___ Selected excerpt
Digesting Our Emotions

 
Photo Cred. Chris Caddenhead @chris.sees IG

Photo Cred. Chris Caddenhead @chris.sees IG

 
 

The past couple of weeks have been heavy. These last couple of weeks have brought to the surface a lot of emotions. They have sparked many conversations that at times have been awkward, uncomfortable, saddening, scary, anxiety inducing. 

For a few days, I felt like I had no voice. I felt like my voice wouldn’t matter. I felt like we had been transported in time, back to a time that has always been hard to understand. 

I have been thinking a lot about what I want to say. How I want to use my voice in the midst of so much pain, uncertainty. 

Over this last couple of weeks, I have looked at my young black son, and I have cried. While he is joyfully playing and dancing around the house, my thoughts moved to when he is no longer six. When he is no longer safely within my care. What kind of world will he be growing up in?

Will he be looked upon as a threat? If he wears “the wrong thing”. If he is in “the wrong neighborhood”. 

Spending too much time going down this road could leave me huddled on the floor sobbing. 

So what should our response be? This has been the question circulating in my heart over the past week. 

What should our response be in the face of injustice?
______
___ Raw data
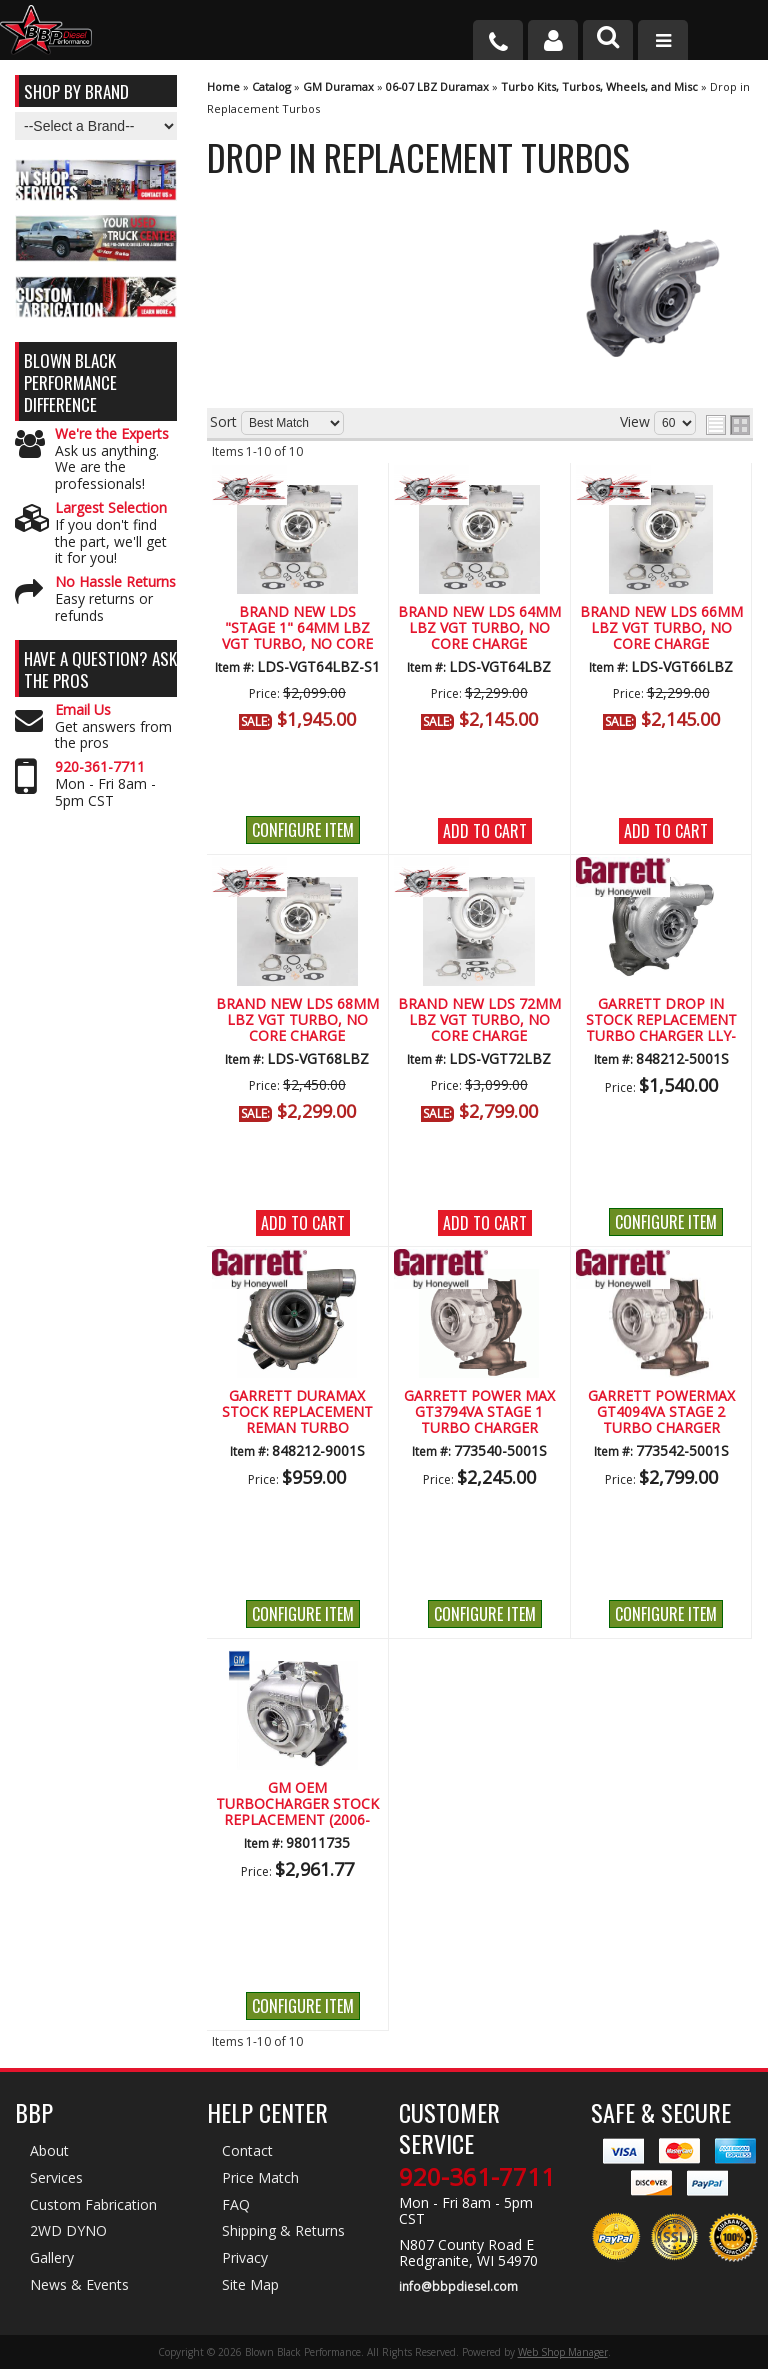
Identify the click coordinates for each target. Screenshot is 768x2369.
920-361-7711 (100, 767)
______
■ Instructions
1. In the essay on digesting emotions, how old is the writer's son?
2. Reproduce the passage of the essay on digesting emotions from "Over this last" to "the floor sobbing.", word for word.
3. List every term the essay on digesting emotions uses to describe the conversations sparked over the past couple of weeks.

■ Task answers
1. Six.

2.
Over this last couple of weeks, I have looked at my young black son, and I have cried. While he is joyfully playing and dancing around the house, my thoughts moved to when he is no longer six. When he is no longer safely within my care. What kind of world will he be growing up in?

Will he be looked upon as a threat? If he wears “the wrong thing”. If he is in “the wrong neighborhood”. 

Spending too much time going down this road could leave me huddled on the floor sobbing.

3. awkward, uncomfortable, saddening, scary, anxiety inducing